### [ABOUT THIS EXERCISE]
Restate every entry word for word.
═══ INPUT MATERIAL ═══
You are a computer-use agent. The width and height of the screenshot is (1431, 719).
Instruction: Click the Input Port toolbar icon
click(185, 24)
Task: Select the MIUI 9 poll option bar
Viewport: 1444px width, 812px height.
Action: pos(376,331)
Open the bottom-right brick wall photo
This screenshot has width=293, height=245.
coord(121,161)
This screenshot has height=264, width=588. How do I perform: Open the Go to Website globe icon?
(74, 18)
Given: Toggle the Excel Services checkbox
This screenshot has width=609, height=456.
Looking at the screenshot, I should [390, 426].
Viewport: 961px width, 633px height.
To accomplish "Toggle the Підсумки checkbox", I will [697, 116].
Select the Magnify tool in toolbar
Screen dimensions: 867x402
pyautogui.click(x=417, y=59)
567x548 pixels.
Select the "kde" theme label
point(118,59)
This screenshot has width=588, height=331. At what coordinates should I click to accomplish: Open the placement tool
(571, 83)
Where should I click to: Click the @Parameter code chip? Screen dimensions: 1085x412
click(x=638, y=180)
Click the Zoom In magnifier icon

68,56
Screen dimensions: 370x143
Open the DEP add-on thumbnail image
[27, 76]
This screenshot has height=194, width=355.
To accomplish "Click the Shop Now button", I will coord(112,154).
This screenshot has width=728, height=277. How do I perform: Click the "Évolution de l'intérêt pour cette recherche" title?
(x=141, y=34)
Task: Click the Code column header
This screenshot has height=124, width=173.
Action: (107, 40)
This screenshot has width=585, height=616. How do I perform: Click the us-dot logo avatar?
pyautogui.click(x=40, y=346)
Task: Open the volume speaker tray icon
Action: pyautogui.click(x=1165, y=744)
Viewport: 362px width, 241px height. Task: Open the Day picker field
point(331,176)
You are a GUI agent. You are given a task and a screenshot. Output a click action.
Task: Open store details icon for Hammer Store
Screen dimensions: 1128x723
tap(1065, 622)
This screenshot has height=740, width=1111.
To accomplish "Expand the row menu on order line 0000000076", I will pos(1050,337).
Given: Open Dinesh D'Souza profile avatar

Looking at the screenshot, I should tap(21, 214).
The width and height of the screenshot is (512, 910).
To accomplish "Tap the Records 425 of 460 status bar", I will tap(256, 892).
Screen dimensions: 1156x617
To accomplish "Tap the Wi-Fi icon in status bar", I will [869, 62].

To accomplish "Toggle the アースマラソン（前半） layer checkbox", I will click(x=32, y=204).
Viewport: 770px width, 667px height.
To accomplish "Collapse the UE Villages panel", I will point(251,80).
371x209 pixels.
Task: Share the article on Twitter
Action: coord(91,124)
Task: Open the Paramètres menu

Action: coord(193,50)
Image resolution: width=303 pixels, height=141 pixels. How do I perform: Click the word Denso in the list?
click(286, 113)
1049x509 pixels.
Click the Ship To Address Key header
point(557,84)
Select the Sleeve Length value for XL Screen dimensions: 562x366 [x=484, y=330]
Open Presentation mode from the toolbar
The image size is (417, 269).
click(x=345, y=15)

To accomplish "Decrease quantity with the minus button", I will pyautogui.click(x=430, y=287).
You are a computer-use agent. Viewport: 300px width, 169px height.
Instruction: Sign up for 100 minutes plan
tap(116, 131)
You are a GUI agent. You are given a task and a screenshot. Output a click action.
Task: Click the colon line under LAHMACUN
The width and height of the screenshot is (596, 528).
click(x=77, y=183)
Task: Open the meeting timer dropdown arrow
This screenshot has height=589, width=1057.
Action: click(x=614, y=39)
═══
### [SOLUTION]
You are a computer-use agent. The width and height of the screenshot is (1431, 719).
Instruction: Click the Input Port toolbar icon
click(185, 24)
Task: Select the MIUI 9 poll option bar
Viewport: 1444px width, 812px height.
Action: pos(376,331)
Open the bottom-right brick wall photo
This screenshot has width=293, height=245.
coord(121,161)
This screenshot has height=264, width=588. How do I perform: Open the Go to Website globe icon?
(74, 18)
Given: Toggle the Excel Services checkbox
This screenshot has width=609, height=456.
Looking at the screenshot, I should [390, 426].
Viewport: 961px width, 633px height.
To accomplish "Toggle the Підсумки checkbox", I will [697, 116].
Select the Magnify tool in toolbar
Screen dimensions: 867x402
pyautogui.click(x=417, y=59)
567x548 pixels.
Select the "kde" theme label
point(118,59)
This screenshot has width=588, height=331. At what coordinates should I click to accomplish: Open the placement tool
(571, 83)
Where should I click to: Click the @Parameter code chip? Screen dimensions: 1085x412
click(x=638, y=180)
Click the Zoom In magnifier icon

68,56
Screen dimensions: 370x143
Open the DEP add-on thumbnail image
[27, 76]
This screenshot has height=194, width=355.
To accomplish "Click the Shop Now button", I will coord(112,154).
This screenshot has width=728, height=277. How do I perform: Click the "Évolution de l'intérêt pour cette recherche" title?
(x=141, y=34)
Task: Click the Code column header
This screenshot has height=124, width=173.
Action: (107, 40)
This screenshot has width=585, height=616. How do I perform: Click the us-dot logo avatar?
pyautogui.click(x=40, y=346)
Task: Open the volume speaker tray icon
Action: pyautogui.click(x=1165, y=744)
Viewport: 362px width, 241px height. Task: Open the Day picker field
point(331,176)
You are a GUI agent. You are given a task and a screenshot. Output a click action.
Task: Open store details icon for Hammer Store
Screen dimensions: 1128x723
tap(1065, 622)
This screenshot has height=740, width=1111.
To accomplish "Expand the row menu on order line 0000000076", I will pos(1050,337).
Given: Open Dinesh D'Souza profile avatar

Looking at the screenshot, I should tap(21, 214).
The width and height of the screenshot is (512, 910).
To accomplish "Tap the Records 425 of 460 status bar", I will tap(256, 892).
Screen dimensions: 1156x617
To accomplish "Tap the Wi-Fi icon in status bar", I will [869, 62].

To accomplish "Toggle the アースマラソン（前半） layer checkbox", I will click(x=32, y=204).
Viewport: 770px width, 667px height.
To accomplish "Collapse the UE Villages panel", I will point(251,80).
371x209 pixels.
Task: Share the article on Twitter
Action: coord(91,124)
Task: Open the Paramètres menu

Action: coord(193,50)
Image resolution: width=303 pixels, height=141 pixels. How do I perform: Click the word Denso in the list?
click(286, 113)
1049x509 pixels.
Click the Ship To Address Key header
point(557,84)
Select the Sleeve Length value for XL Screen dimensions: 562x366 [x=484, y=330]
Open Presentation mode from the toolbar
The image size is (417, 269).
click(x=345, y=15)

To accomplish "Decrease quantity with the minus button", I will pyautogui.click(x=430, y=287).
You are a computer-use agent. Viewport: 300px width, 169px height.
Instruction: Sign up for 100 minutes plan
tap(116, 131)
You are a GUI agent. You are given a task and a screenshot. Output a click action.
Task: Click the colon line under LAHMACUN
The width and height of the screenshot is (596, 528).
click(x=77, y=183)
Task: Open the meeting timer dropdown arrow
This screenshot has height=589, width=1057.
Action: click(x=614, y=39)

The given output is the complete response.